La secretaria general del PSOE de Andalucía y vicesecretaria general del PSOE, María Jesús Montero, ha cargado duramente contra la decisión del juez Juan Carlos Peinado de abrir juicio oral contra Begoña Gómez, esposa del presidente del Gobierno, Pedro Sánchez. La dirigente socialista considera que las medidas adoptadas por el magistrado son “desmedidas y desproporcionadas” y sostiene que responden más a un “juicio político” que a un procedimiento judicial ordinario.
Las declaraciones de Montero llegan después de que el juez instructor acordara la apertura de juicio oral contra Begoña Gómez y le impusiera medidas cautelares como la retirada del pasaporte, la prohibición de abandonar el territorio nacional y la obligación de comparecer periódicamente ante el juzgado.
Montero denuncia una actuación “desmedida”
A través de sus redes sociales y en declaraciones recogidas por distintos medios, la líder de los socialistas andaluces aseguró que la decisión judicial resulta impropia de un proceso justo.
Según Montero, “es una decisión desmedida y desproporcionada, más propia de un juicio político que de un proceso justo contra una persona inocente”, defendiendo que Begoña Gómez no ha cometido delito alguno y que la presunción de inocencia debe prevalecer durante todo el procedimiento.
La también exministra de Hacienda considera que la investigación judicial ha estado acompañada de una fuerte presión mediática y política dirigida a erosionar la imagen del Gobierno de Pedro Sánchez a través de su entorno familiar.
El Gobierno eleva el tono contra el juez
Las palabras de Montero se enmarcan en una ofensiva política más amplia emprendida por miembros del Ejecutivo y del PSOE contra la actuación del juez Peinado.
Desde La Moncloa se ha denunciado lo que califican como una actuación marcada por la “persecución”, la “obsesión” y la “desproporción”, mientras varios ministros han cuestionado la necesidad de las medidas cautelares adoptadas contra la esposa del presidente del Gobierno.
La controversia ha aumentado especialmente por la argumentación utilizada por el magistrado para justificar la retirada del pasaporte. En su resolución, Peinado llegó a plantear la posibilidad de que los escoltas policiales pudieran facilitar una eventual fuga, una hipótesis que ha provocado una reacción inédita por parte de la Policía Nacional y del Ministerio del Interior.
La Policía rechaza las sospechas del magistrado
La Dirección General de la Policía ha emitido un comunicado rechazando las insinuaciones contenidas en el auto judicial.
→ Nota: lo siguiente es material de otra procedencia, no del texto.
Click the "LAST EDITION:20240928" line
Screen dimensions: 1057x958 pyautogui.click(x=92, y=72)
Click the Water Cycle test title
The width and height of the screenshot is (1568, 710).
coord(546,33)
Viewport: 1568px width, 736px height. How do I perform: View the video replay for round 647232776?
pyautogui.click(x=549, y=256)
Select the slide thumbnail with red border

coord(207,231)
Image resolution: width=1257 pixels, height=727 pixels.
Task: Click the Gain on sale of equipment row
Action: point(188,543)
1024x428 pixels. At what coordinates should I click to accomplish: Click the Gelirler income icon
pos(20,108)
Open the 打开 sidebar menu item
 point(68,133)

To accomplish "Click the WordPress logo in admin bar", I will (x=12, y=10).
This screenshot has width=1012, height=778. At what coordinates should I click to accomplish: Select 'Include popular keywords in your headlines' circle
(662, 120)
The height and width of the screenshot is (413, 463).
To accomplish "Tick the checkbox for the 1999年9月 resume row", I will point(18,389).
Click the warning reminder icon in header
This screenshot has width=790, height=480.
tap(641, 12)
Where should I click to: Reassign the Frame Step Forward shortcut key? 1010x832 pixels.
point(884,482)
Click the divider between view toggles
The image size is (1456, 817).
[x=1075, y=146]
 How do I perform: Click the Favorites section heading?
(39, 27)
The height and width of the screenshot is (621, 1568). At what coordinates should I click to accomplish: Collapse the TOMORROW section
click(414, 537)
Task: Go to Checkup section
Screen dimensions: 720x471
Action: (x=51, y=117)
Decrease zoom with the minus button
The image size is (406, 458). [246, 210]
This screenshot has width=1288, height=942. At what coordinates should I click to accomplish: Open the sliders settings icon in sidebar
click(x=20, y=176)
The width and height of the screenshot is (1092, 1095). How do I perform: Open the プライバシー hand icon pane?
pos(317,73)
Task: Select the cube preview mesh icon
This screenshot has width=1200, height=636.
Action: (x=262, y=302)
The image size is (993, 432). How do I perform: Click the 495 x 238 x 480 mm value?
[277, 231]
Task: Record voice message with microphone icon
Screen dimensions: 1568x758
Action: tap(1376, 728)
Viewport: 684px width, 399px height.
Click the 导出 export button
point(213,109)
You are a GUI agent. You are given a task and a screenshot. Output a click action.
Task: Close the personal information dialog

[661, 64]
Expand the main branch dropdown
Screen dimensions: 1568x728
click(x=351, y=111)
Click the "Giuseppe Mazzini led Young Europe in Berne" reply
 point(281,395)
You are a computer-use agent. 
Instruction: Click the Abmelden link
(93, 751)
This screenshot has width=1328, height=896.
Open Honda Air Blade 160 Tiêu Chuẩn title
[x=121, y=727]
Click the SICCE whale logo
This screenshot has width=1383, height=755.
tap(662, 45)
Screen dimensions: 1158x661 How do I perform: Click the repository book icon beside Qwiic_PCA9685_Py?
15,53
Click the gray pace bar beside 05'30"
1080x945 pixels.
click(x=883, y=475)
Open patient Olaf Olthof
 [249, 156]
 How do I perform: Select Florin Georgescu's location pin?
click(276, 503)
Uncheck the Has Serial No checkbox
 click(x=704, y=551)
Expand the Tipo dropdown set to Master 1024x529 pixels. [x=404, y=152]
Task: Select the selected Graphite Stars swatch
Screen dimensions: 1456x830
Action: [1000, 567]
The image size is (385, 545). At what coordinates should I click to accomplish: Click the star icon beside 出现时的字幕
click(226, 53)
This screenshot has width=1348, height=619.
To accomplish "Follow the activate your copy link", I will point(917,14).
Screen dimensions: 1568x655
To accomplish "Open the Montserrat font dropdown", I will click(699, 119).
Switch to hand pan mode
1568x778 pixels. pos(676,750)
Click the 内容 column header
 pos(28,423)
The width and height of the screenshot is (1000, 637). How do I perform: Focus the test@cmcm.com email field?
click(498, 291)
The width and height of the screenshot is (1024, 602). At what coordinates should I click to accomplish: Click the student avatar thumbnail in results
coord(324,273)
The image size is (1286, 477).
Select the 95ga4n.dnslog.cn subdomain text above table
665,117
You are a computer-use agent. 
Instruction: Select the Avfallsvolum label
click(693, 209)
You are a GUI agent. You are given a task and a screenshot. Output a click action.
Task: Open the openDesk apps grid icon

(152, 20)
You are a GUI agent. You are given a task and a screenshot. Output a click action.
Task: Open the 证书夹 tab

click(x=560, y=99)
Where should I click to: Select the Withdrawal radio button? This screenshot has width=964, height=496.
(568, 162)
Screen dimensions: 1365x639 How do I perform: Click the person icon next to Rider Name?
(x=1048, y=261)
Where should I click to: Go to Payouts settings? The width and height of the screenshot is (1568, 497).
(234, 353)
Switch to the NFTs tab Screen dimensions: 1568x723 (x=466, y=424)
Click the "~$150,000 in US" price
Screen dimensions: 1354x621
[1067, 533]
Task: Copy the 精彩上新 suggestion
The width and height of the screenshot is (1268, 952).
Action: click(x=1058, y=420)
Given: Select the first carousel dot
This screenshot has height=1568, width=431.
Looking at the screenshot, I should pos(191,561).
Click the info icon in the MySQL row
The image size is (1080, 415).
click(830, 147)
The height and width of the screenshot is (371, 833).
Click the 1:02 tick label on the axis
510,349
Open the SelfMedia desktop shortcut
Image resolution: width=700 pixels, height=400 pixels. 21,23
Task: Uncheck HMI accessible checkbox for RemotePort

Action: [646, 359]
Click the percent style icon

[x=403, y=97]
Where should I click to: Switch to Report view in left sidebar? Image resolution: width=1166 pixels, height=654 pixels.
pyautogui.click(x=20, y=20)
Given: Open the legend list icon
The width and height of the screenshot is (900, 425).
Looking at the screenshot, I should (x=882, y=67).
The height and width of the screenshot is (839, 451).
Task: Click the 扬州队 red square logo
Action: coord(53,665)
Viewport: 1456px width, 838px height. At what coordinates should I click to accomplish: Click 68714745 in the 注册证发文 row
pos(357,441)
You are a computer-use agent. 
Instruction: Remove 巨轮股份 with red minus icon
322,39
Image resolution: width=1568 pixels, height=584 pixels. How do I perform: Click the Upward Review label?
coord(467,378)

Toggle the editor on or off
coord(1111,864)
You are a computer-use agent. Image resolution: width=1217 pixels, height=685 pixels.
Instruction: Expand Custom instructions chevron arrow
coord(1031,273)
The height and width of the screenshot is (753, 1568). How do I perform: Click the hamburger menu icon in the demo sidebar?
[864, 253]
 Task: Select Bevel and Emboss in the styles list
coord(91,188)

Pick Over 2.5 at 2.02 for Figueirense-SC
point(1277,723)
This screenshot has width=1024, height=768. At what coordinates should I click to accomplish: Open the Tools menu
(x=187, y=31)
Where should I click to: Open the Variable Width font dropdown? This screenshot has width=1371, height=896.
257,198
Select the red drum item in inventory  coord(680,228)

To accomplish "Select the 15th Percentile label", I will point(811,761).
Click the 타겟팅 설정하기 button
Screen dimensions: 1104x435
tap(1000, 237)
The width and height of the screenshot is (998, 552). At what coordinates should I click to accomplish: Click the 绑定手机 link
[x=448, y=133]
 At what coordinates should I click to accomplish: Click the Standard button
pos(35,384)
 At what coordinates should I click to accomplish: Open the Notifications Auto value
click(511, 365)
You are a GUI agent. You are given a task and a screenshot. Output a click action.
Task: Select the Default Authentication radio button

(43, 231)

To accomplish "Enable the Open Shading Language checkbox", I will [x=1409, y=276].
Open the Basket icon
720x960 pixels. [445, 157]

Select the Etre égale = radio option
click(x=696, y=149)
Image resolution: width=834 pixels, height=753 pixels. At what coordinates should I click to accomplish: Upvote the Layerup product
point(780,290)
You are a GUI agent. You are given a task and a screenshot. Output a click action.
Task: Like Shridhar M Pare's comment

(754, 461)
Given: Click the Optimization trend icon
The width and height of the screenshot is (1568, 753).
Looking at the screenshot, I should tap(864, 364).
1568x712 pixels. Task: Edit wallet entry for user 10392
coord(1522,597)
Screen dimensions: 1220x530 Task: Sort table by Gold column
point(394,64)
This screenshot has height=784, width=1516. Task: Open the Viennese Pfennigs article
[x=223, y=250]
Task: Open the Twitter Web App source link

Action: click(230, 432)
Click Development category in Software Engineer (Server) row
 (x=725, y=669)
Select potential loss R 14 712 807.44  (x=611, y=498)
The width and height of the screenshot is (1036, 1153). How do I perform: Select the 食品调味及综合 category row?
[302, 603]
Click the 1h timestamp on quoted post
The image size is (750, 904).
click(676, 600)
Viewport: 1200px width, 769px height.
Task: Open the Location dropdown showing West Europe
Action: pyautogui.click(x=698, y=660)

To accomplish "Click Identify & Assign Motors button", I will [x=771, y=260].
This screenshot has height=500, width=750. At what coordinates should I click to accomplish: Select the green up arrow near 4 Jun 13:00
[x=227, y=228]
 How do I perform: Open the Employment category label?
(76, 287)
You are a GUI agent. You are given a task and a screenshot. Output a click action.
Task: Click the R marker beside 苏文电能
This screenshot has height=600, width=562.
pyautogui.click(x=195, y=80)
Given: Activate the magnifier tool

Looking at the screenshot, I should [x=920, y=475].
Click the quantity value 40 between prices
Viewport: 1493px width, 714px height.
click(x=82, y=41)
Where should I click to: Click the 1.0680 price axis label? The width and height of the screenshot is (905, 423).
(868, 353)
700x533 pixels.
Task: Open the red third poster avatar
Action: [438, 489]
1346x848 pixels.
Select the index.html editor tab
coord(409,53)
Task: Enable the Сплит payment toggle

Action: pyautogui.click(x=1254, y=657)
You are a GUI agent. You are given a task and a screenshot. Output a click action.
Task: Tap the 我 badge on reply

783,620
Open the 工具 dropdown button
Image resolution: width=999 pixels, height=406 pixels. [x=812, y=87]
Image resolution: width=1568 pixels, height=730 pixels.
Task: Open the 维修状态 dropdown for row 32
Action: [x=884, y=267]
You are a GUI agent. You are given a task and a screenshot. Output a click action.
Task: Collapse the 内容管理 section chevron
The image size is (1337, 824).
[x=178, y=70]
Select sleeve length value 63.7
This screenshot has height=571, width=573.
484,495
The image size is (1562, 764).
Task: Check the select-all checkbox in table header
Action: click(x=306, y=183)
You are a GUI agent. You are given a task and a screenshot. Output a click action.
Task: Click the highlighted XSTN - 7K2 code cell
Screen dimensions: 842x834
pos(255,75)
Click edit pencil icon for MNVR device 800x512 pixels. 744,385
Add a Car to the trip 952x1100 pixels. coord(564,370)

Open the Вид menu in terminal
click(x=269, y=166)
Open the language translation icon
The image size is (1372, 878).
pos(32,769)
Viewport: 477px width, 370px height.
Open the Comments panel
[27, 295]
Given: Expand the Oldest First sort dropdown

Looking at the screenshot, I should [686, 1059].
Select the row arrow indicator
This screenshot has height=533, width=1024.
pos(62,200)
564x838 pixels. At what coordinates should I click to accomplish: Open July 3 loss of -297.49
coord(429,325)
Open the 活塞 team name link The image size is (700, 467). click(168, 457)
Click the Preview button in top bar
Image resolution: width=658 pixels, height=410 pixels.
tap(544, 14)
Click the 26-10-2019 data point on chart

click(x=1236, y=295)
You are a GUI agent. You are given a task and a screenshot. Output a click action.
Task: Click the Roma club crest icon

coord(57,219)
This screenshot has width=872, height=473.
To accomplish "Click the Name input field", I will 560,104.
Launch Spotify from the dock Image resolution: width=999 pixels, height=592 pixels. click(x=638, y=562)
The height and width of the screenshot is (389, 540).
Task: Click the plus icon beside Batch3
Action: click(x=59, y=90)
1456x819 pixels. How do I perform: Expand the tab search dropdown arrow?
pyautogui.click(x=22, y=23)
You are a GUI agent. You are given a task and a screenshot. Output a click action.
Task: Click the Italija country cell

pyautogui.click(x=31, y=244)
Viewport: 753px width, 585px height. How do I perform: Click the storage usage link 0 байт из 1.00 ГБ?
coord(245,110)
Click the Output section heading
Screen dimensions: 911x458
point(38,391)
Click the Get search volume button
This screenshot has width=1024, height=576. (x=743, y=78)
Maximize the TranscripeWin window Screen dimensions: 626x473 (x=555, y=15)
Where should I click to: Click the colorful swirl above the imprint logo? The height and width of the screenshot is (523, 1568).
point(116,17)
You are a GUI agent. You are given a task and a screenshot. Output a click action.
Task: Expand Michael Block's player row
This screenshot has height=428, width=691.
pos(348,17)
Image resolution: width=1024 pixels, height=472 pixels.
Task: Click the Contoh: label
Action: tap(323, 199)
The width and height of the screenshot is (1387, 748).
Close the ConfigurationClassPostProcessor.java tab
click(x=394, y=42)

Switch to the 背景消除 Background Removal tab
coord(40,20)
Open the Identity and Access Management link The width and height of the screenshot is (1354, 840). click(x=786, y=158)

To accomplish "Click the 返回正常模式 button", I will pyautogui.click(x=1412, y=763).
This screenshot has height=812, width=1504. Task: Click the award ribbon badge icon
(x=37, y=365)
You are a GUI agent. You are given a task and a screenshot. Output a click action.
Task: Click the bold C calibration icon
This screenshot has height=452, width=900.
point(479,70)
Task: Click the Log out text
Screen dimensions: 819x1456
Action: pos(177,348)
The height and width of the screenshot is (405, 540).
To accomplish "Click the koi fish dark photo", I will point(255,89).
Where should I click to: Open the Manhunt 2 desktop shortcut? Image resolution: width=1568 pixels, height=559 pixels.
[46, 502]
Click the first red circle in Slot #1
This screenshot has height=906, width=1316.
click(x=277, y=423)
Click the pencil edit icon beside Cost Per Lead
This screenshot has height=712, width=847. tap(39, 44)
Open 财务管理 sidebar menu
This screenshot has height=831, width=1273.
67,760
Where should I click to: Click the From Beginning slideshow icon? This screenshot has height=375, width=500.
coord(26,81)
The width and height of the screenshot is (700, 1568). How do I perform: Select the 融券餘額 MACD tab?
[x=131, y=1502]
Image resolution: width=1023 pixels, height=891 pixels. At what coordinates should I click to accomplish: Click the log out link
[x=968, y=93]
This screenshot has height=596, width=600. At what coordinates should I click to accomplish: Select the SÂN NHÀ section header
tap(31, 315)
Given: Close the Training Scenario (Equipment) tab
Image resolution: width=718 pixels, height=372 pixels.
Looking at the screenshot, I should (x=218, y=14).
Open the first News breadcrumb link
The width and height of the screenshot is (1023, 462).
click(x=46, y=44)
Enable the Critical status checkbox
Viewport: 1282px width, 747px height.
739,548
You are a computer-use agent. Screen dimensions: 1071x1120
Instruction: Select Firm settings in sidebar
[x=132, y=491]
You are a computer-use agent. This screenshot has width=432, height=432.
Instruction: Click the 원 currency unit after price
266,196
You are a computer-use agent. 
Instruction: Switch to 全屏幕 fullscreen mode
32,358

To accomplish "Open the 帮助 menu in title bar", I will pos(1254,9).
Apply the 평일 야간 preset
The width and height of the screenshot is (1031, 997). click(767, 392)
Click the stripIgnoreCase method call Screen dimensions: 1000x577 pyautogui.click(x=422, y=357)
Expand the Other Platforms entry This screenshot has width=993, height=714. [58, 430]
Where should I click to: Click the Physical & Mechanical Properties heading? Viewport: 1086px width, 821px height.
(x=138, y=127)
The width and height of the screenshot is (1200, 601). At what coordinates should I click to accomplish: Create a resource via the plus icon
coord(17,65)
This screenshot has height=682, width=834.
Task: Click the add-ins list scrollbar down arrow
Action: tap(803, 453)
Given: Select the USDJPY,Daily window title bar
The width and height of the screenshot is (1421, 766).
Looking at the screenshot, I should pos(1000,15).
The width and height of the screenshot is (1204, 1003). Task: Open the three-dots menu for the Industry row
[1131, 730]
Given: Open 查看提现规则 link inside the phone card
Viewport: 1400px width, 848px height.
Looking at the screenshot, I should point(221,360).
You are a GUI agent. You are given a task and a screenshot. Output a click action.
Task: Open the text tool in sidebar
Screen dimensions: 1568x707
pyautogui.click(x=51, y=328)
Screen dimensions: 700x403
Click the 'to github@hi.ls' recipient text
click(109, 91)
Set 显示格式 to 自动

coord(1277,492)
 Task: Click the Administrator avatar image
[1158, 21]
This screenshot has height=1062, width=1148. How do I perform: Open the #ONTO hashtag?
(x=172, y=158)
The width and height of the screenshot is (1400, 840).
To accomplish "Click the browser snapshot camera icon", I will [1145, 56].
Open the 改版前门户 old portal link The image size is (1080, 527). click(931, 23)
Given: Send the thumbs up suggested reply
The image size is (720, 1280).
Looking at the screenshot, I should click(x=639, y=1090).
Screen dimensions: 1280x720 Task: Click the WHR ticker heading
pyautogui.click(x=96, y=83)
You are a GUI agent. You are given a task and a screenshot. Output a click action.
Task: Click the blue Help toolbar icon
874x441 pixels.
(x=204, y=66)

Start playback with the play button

El cuerpo considera que las referencias a una posible colaboración de los escoltas en una hipotética fuga constituyen una “valoración especulativa” e “injustificada” que cuestiona la profesionalidad de los agentes encargados de la protección institucional.
El ministro del Interior, Fernando Grande-Marlaska, ha trasladado además una queja formal al Consejo General del Poder Judicial por unas afirmaciones que, según el Gobierno, dañan la imagen de la Policía Nacional.
Qué investiga el juez Peinado
La apertura de juicio oral supone un nuevo paso en una causa que se prolonga desde hace más de dos años y que ha generado una intensa batalla política y jurídica.
El juez atribuye a Begoña Gómez presuntos delitos relacionados con tráfico de influencias, corrupción en los negocios, malversación y apropiación indebida, acusaciones que la defensa rechaza de forma tajante.
La decisión judicial todavía puede verse afectada por recursos pendientes de resolución ante instancias superiores, algunas de las cuales ya han corregido actuaciones anteriores del magistrado durante la instrucción.
Un nuevo frente político
La reacción de María Jesús Montero evidencia hasta qué punto el caso ha trascendido el ámbito judicial para convertirse en uno de los principales focos de confrontación política en España.
Mientras el Partido Popular y Vox consideran que la apertura de juicio oral confirma la gravedad de las investigaciones, el PSOE sostiene que se está utilizando el procedimiento para desgastar políticamente al Gobierno y a su presidente.
Desde una óptica progresista, las declaraciones de Montero reflejan una preocupación creciente dentro del socialismo por lo que consideran una utilización política de determinadas causas judiciales. La dirigente andaluza insiste en que la presunción de inocencia debe aplicarse a cualquier ciudadano, independientemente de su relevancia pública o de su vinculación con responsables políticos.
Por el momento, el procedimiento judicial continúa abierto y serán los tribunales los que determinen finalmente si las acusaciones contra Begoña Gómez cuentan con base suficiente para desembocar en una eventual condena. Entretanto, la polémica entre el Gobierno y el juez Peinado sigue escalando y amenaza con convertirse en uno de los grandes conflictos políticos e institucionales del año.